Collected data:
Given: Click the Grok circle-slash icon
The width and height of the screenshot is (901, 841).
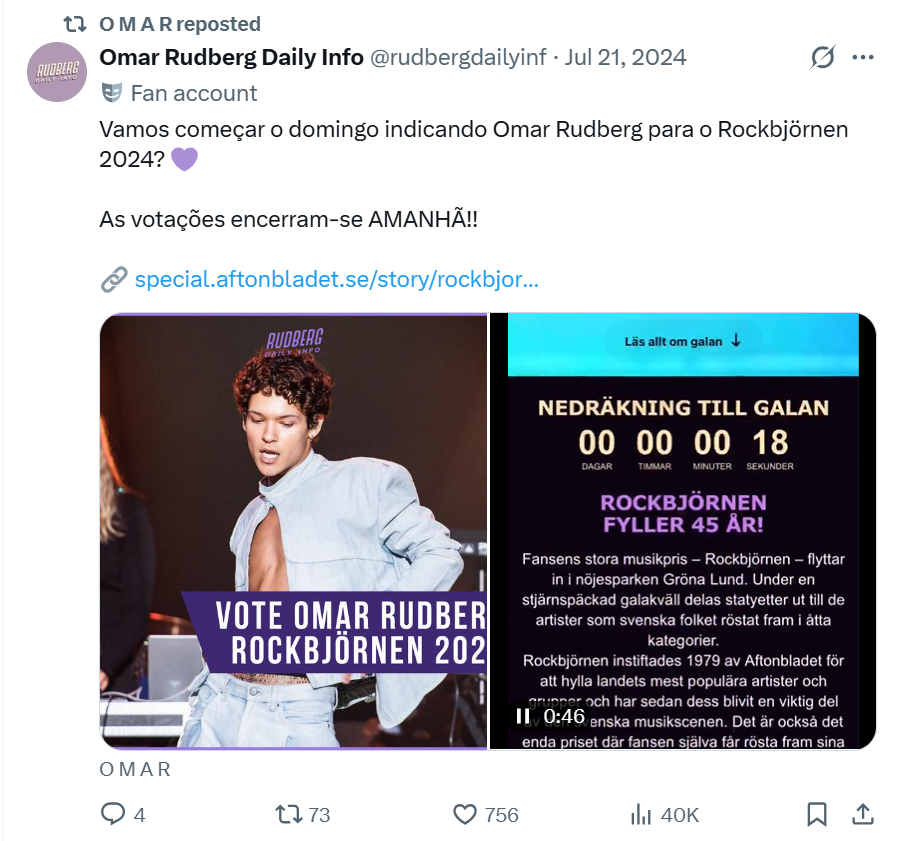Looking at the screenshot, I should pos(822,57).
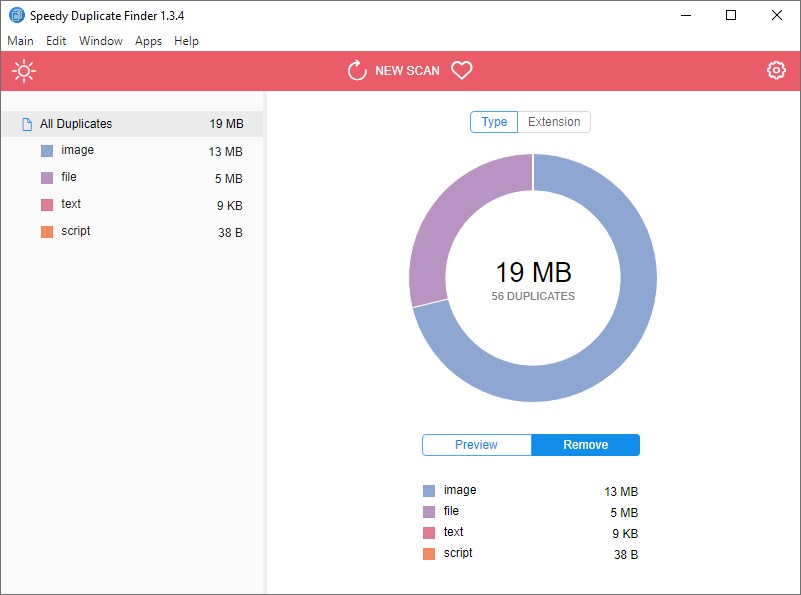Viewport: 801px width, 595px height.
Task: Click the purple file category square in sidebar
Action: (45, 177)
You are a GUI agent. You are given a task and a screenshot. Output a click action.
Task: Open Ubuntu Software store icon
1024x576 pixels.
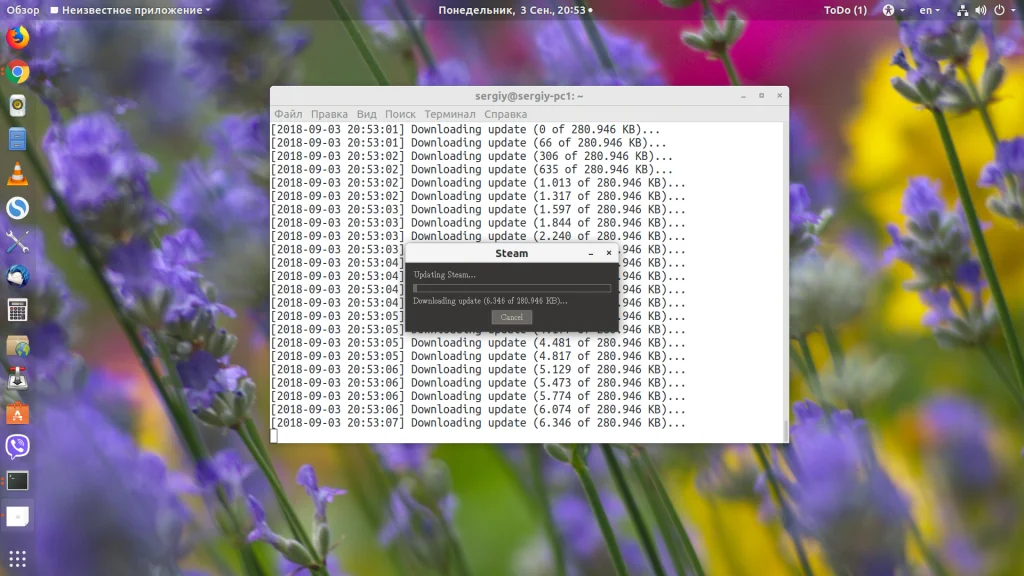[x=18, y=413]
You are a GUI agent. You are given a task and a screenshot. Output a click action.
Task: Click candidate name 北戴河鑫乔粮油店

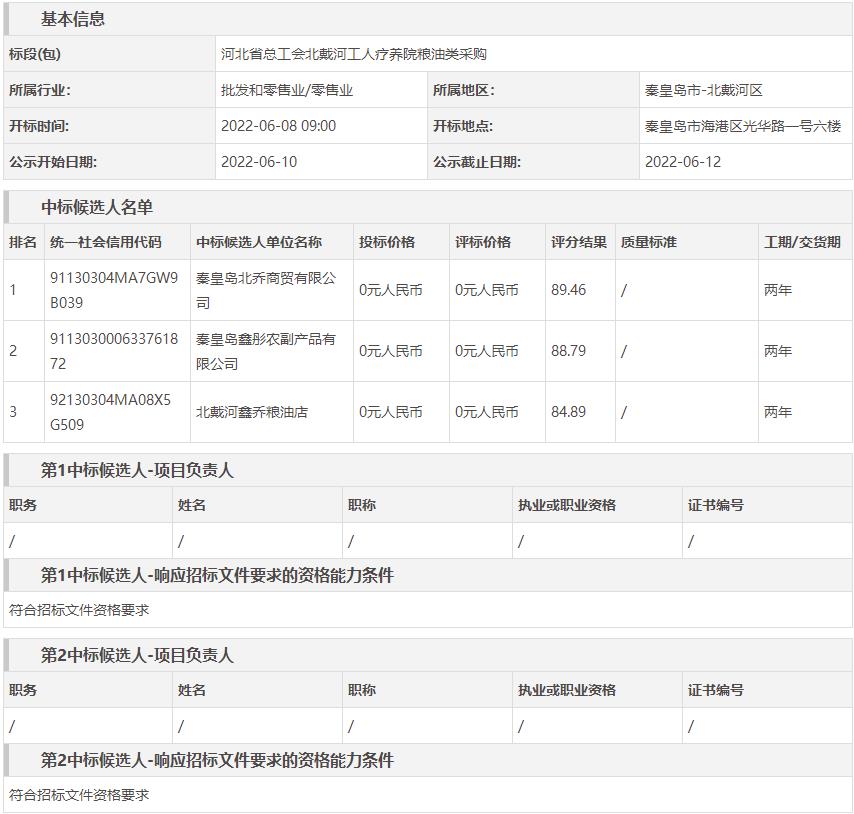pos(252,412)
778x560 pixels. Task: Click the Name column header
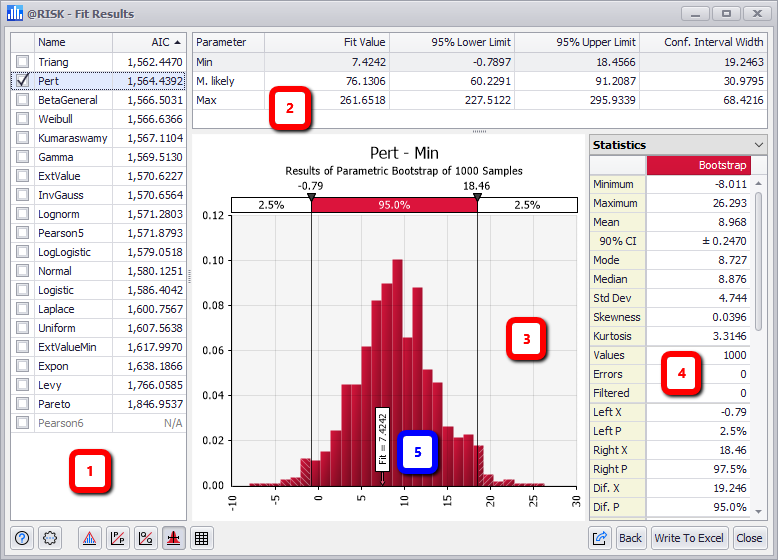click(72, 42)
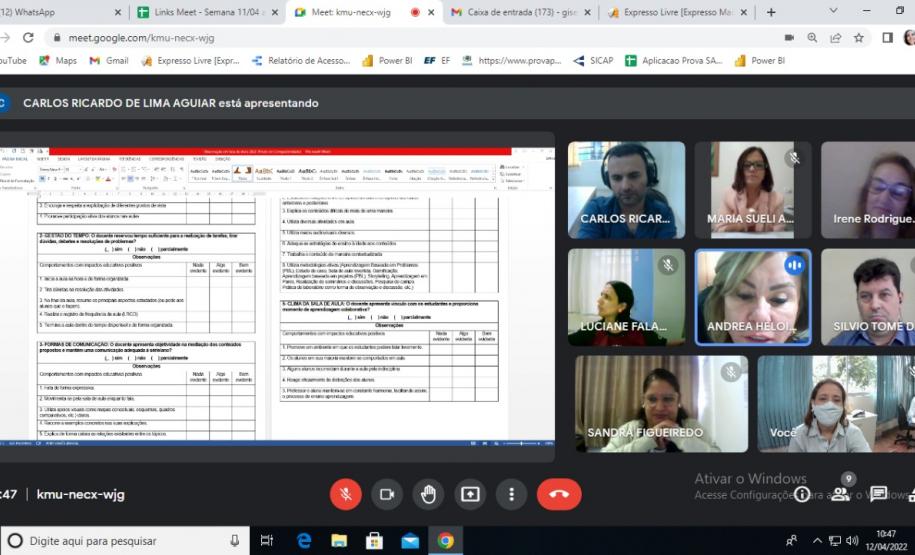Expand the tab search chevron
The width and height of the screenshot is (915, 555).
click(x=834, y=12)
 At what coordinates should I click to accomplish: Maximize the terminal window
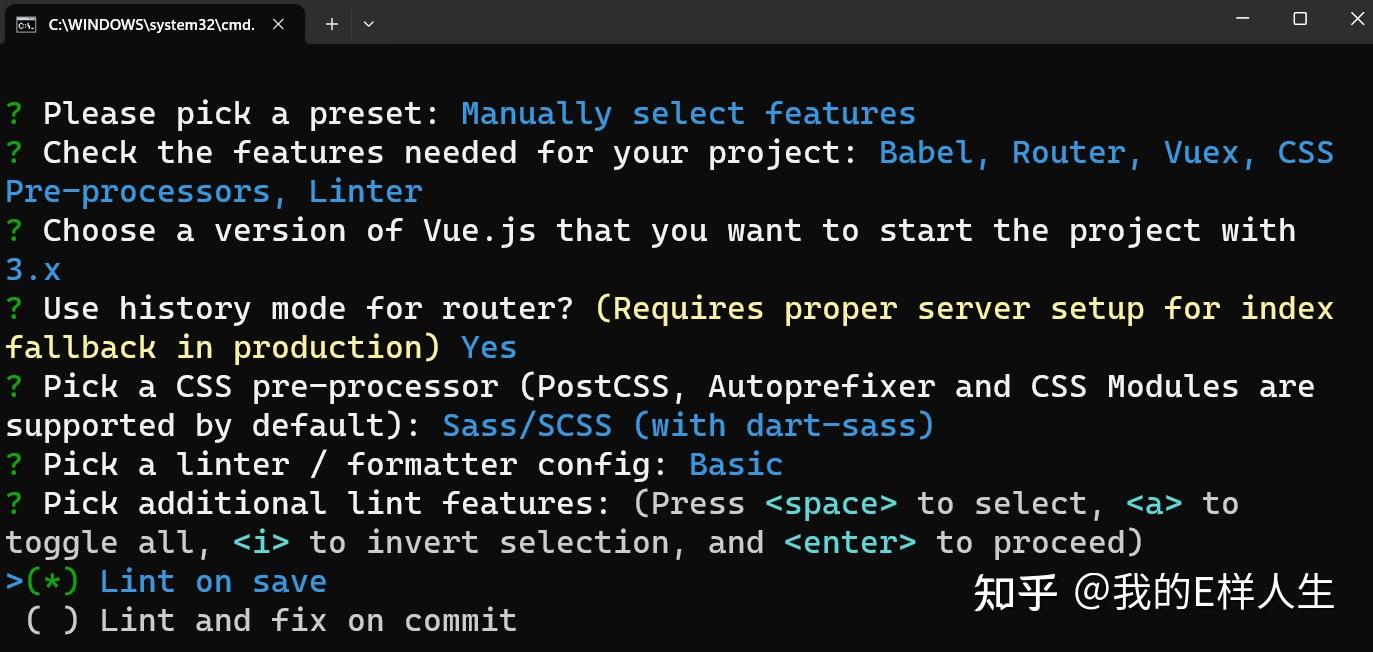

• **PROBLEM DESCRIPTION**
In the entries above, find the line containing "778x560 pixels. Task: Click". Transcribe it and every later line to the end, exactly, and leave out the pictures.

• **RESPONSE TO THE TASK**
778x560 pixels. Task: Click the Name column header
click(72, 42)
Expand the tab search chevron
The width and height of the screenshot is (915, 555).
click(x=834, y=12)
 At what coordinates should I click to accomplish: Maximize the terminal window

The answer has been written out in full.